Combinatorial Strategy of Modular Metabolic Engineering and Fermentation Optimization Jointly Improved Gibberellic Acid Production in Fusarium fujikuroi

ABSTRACT Gibberellic acid 3 (GA 3 ), a diterpenoid phytohormone industrially biosynthesized by Fusarium fujikuroi , serves as a pivotal plant growth regulator with extensive agricultural applications. Currently, industrial GA 3 production predominantly relies on prolonged submerged microbial fermentation with F. fujikuroi as the main production strain, valued for its native biosynthetic capacity. Nevertheless, large‐scale industrialization of GA 3 remains constrained by low production yields.
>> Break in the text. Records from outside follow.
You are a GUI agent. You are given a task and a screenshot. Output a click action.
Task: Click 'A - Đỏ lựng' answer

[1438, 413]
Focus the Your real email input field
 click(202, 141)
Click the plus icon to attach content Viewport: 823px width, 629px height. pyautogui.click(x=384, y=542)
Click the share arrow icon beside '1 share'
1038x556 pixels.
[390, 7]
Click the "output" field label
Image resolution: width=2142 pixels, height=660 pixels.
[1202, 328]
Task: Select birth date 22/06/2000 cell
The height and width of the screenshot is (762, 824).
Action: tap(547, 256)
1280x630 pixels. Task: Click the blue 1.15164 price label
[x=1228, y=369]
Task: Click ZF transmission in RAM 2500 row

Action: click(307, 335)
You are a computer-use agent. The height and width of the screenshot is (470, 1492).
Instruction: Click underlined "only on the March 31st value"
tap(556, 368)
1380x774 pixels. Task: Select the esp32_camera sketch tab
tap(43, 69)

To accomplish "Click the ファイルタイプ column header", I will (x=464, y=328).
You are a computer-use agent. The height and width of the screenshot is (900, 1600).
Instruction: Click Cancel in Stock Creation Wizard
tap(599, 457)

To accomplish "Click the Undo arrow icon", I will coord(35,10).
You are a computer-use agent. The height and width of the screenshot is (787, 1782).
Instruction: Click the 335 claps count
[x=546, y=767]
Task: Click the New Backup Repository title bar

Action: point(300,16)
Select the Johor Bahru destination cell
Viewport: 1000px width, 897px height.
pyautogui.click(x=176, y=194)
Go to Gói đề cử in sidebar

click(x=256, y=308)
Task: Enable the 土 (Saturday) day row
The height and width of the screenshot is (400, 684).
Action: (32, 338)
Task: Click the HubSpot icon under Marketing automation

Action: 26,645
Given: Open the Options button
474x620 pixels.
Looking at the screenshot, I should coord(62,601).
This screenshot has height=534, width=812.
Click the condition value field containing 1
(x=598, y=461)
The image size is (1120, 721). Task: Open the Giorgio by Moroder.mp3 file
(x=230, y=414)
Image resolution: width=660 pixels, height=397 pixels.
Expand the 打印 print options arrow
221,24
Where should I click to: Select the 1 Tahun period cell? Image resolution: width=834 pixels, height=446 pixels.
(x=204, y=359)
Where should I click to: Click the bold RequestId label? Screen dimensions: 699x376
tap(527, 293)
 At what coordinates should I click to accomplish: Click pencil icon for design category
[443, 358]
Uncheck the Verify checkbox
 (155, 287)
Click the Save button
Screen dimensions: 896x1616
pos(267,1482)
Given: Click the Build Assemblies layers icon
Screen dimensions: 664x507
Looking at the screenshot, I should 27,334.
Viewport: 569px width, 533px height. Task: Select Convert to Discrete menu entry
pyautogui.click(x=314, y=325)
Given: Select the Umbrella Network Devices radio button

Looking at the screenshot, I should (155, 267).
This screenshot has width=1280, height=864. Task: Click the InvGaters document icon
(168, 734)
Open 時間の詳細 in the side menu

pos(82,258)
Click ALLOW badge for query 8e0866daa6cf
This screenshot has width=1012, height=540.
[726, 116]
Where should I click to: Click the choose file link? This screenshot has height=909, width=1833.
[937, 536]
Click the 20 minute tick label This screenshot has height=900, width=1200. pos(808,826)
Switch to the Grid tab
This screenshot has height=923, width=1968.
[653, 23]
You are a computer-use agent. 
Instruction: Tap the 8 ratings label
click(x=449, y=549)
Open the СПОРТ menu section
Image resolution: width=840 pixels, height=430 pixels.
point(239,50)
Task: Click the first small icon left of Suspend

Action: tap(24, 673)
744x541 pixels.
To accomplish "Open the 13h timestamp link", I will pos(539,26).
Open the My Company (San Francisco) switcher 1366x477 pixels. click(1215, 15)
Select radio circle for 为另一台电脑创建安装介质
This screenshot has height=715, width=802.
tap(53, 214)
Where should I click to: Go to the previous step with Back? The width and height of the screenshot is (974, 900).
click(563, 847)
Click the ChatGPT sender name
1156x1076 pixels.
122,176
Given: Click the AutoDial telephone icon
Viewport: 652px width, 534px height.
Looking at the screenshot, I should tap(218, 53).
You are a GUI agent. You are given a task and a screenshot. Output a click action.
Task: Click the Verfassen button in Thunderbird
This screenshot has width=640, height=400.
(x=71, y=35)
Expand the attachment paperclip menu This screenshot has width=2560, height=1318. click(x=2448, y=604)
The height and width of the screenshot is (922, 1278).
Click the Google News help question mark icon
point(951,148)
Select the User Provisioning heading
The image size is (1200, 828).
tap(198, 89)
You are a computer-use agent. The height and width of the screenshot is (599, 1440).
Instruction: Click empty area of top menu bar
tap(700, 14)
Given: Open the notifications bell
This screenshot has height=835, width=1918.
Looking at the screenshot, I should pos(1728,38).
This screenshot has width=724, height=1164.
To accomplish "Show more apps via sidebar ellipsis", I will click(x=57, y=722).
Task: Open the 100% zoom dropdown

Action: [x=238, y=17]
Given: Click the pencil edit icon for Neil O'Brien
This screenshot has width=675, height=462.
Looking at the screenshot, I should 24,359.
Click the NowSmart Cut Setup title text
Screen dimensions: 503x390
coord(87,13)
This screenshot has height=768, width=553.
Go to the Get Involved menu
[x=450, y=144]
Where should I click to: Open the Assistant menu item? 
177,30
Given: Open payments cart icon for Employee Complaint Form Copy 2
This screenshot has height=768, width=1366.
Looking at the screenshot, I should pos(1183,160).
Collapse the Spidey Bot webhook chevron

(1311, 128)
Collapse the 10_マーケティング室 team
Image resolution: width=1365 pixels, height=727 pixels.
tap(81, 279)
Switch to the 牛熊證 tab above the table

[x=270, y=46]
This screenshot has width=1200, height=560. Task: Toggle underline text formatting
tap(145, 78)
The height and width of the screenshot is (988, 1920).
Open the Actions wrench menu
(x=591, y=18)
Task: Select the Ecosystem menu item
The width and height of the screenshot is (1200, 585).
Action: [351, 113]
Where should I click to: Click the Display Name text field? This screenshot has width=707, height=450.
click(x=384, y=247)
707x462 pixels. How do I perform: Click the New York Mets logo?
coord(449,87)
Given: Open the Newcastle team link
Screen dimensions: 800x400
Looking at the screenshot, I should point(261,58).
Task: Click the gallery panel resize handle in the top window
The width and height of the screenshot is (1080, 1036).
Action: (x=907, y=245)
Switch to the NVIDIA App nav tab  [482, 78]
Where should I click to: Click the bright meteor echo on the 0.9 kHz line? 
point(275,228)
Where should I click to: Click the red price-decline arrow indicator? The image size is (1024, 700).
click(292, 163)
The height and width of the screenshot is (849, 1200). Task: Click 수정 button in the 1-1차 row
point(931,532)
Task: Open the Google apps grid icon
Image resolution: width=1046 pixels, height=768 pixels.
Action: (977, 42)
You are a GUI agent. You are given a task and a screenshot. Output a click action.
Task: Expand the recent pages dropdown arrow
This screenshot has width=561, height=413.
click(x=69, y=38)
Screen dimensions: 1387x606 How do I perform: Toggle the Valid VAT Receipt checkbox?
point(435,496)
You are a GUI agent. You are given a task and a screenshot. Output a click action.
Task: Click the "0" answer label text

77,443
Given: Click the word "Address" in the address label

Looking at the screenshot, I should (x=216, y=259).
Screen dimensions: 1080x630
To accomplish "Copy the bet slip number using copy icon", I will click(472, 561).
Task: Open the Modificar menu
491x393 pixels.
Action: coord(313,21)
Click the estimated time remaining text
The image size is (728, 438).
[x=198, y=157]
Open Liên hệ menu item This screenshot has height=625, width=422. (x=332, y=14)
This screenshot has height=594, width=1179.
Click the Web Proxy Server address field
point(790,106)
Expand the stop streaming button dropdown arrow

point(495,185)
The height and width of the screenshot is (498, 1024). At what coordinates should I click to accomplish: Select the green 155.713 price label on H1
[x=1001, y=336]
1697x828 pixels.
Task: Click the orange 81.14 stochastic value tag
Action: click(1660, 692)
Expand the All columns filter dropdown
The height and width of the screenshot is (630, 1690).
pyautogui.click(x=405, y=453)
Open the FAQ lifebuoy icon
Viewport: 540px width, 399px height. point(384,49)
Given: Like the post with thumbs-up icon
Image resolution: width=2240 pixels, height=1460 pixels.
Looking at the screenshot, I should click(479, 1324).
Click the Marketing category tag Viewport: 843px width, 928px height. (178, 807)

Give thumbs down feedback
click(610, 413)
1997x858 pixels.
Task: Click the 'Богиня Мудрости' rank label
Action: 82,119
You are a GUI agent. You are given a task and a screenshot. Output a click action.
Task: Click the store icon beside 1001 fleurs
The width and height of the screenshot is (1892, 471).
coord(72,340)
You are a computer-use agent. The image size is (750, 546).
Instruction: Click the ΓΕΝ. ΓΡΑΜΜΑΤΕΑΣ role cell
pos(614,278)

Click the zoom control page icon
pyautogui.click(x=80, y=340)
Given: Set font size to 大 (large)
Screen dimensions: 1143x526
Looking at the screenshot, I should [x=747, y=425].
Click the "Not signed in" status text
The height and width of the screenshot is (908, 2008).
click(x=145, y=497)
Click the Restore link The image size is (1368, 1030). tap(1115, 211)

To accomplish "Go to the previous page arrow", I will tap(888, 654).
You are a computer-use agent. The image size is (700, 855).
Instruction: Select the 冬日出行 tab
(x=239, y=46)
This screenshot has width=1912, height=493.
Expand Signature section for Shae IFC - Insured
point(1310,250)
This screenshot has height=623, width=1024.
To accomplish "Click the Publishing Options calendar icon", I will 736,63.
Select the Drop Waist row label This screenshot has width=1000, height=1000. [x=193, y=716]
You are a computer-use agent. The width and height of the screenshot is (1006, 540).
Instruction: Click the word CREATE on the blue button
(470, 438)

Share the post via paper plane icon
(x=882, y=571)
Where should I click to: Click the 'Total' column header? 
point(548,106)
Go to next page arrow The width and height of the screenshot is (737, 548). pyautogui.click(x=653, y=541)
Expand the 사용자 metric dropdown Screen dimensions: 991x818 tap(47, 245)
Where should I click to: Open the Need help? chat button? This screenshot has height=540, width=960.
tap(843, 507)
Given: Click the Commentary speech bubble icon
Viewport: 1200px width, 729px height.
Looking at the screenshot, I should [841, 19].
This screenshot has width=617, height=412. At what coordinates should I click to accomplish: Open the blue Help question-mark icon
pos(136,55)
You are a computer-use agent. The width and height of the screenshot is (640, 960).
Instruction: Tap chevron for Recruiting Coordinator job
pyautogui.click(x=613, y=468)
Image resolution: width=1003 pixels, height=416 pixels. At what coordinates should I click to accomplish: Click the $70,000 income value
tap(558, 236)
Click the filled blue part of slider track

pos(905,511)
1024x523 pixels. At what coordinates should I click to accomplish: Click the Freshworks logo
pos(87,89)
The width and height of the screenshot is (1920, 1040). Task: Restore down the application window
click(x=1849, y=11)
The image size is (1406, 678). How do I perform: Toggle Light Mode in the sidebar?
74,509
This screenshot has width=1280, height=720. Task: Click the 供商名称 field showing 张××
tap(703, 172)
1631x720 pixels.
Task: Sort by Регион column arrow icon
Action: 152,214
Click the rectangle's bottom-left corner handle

In this study, a systematic multimodular metabolic engineering framework was implemented to enhance GA₃ biosynthesis in F. fujikuroi . The engineering strategy encompassed four synergistic modules: reinforcement of fatty acid biosynthesis, augmentation of acetyl‐CoA metabolic flux, optimization of redox cofactor homeostasis, and overexpression of the positive transcriptional regulator. This integrated approach yielded the engineered strain OE: Lae1‐AGP3 demonstrating a 2.58 g/L GA₃ titer in shake‐flask fermentation. Subsequent bioprocess optimization through exogenous fatty acid supplementation further elevated GA 3 production to 2.86 g/L, representing a 10.9% increase. This study demonstrates the feasibility of coordinated metabolic modifications for improving GA 3 biosynthesis in F. fujikuroi , offering practical insights for overcoming productivity limitations in fungal secondary metabolite fermentation processes.